Heating it by the fire would drive the weevils out. Salt pork was sometimes
eaten raw on hardtack when troops were on the move.
The men of the Army of the Potomac had
plenty of coffee. It was issued as whole beans, which they pounded on rocks
with stones or rifle butts.
Not much thought was given by
commanders to organized meals. If beef was issued when troops were in the
field, the common soldier usually wrapped a piece on a stick and broiled it
over a fire.
In settled camps, during winter,
most companies did elevate one or two men to the status of company cook. “A
company cook is a peculiar being,” one veteran recalled. “He generally knows
less about cooking than any man in the company.
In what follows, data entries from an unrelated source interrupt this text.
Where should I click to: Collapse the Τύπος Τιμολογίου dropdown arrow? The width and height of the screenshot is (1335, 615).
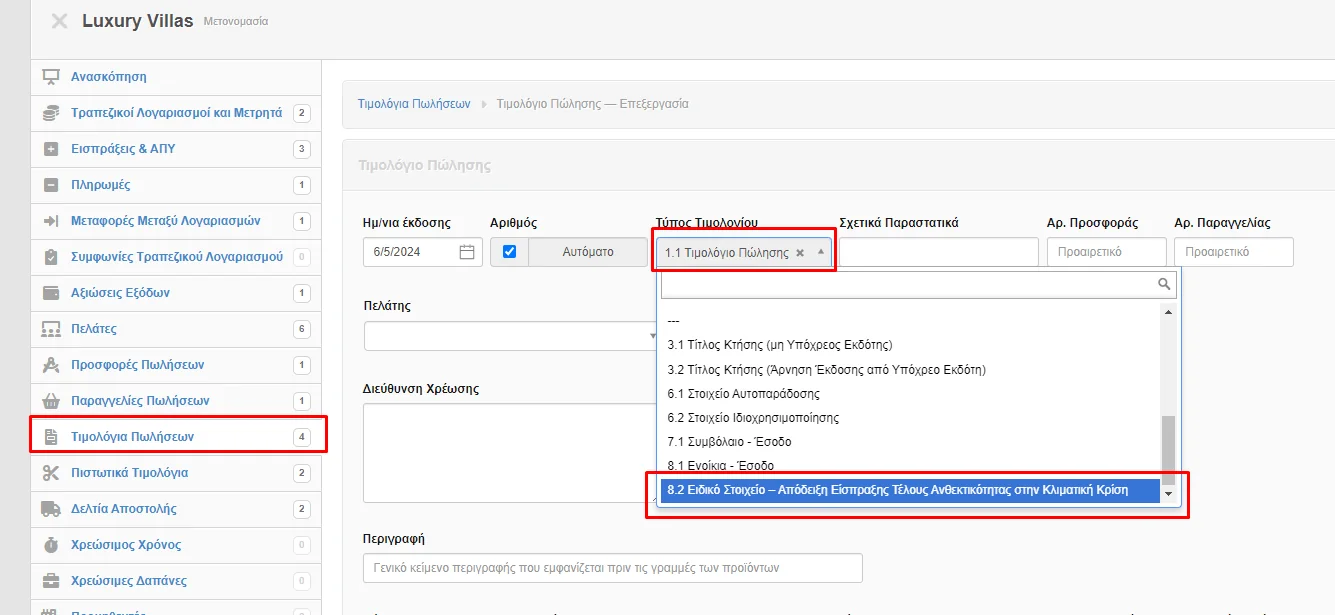click(821, 252)
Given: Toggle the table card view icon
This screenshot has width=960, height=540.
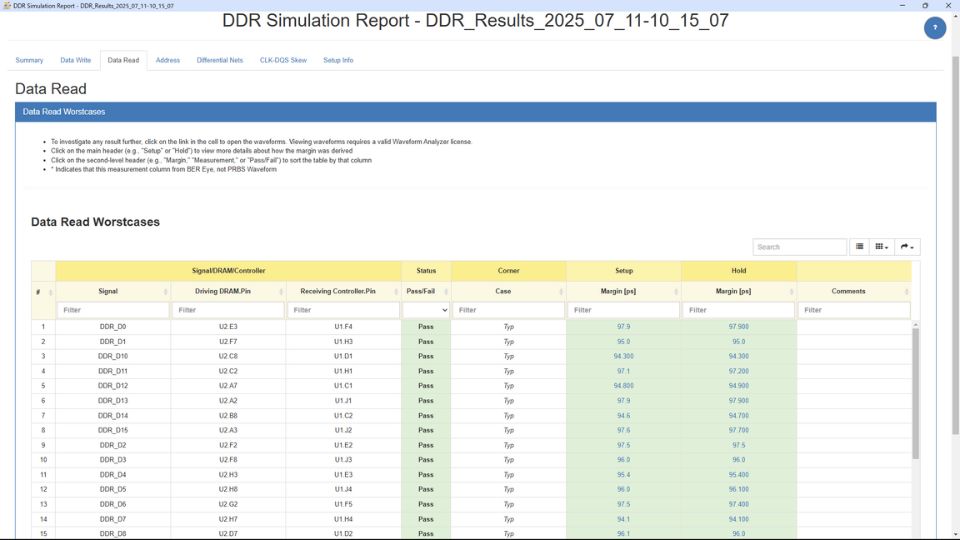Looking at the screenshot, I should point(859,247).
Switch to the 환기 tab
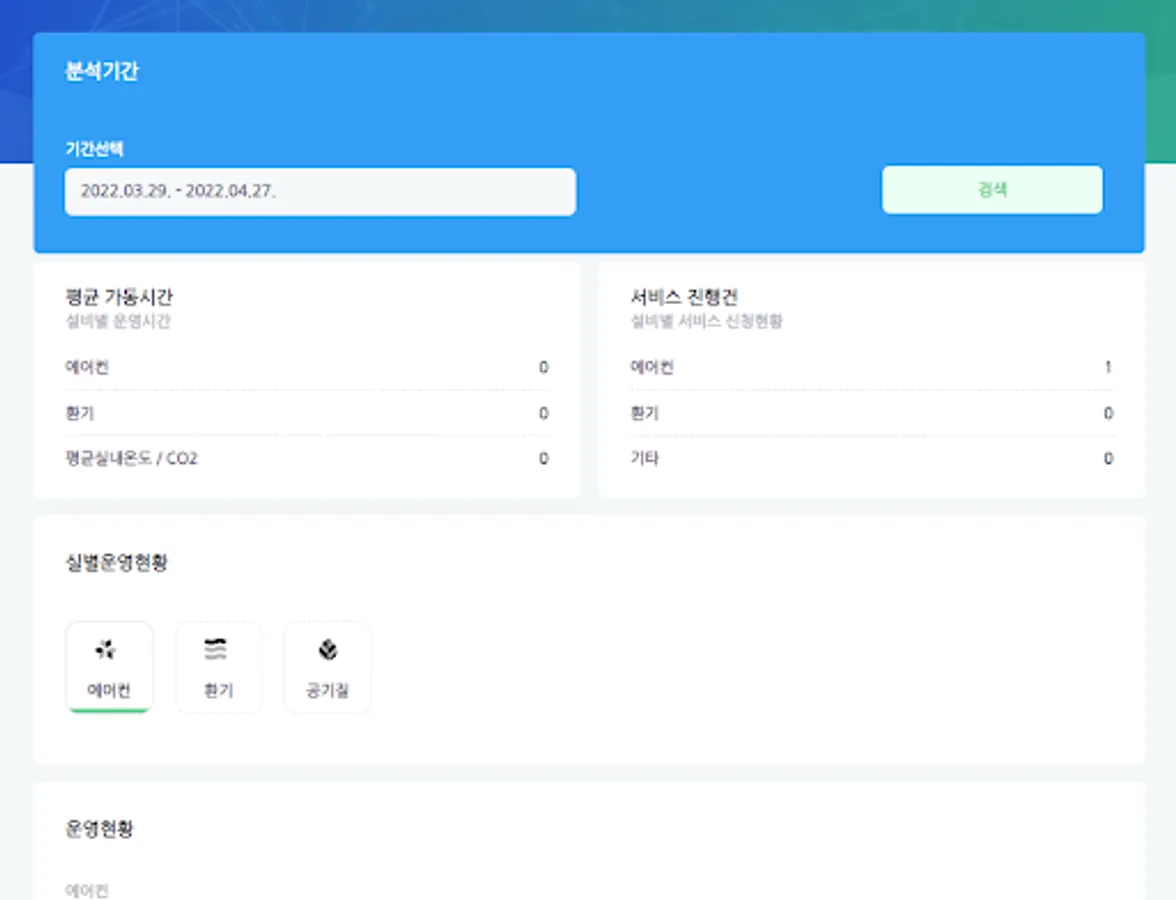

Not being able to learn the
drill, and too dirty to appear on inspection, he is sent to the cook house to
get him out of the ranks.” (62-180)
Escaped slaves who had been plantation
cooks sometimes joined up with the troops and were warmly welcomed.
*
May 31-June 1: As far as the Peninsular Campaign goes, Johnston finally
decided to gamble and attack McClellan before the Union commander could close
in around Richmond and commence siege operations. During the battle of Seven
Pines (or: Fair Oaks) Johnston took a bullet in the shoulder and a shell
fragment knocked him from his horse. It was probably the worst shot fired by
any Yankee during the war.
Robert E. Lee took command.
Lee ordered Stonewall Jackson down from the Shenandoah Valley
and launched a series of savage attacks. McClellan was frozen by his belief
that Lee had an “overwhelming” numerical advantage—and that his repeated
attacks proved he must have more men. “Pinkerton’s fantastic reports,” Catton
says, “believed like the writ of true faith, were worth a couple of army corps
to the Confederacy that week.” McClellan lost his nerve and his troops were ordered
to load up on all the salt pork, hardtack and coffee they could carry and set
fire to their supply dumps.
The men sensed “a big skedaddle” was coming.
McClellan did care deeply about his men. Writing his wife, he
admitted, “Every poor fellow that is killed or wounded haunts me.”
June 27: On the night of the Battle of Gaines’s Mills, he called in
his top commanders. All corps commanders agreed that retreat would be wise.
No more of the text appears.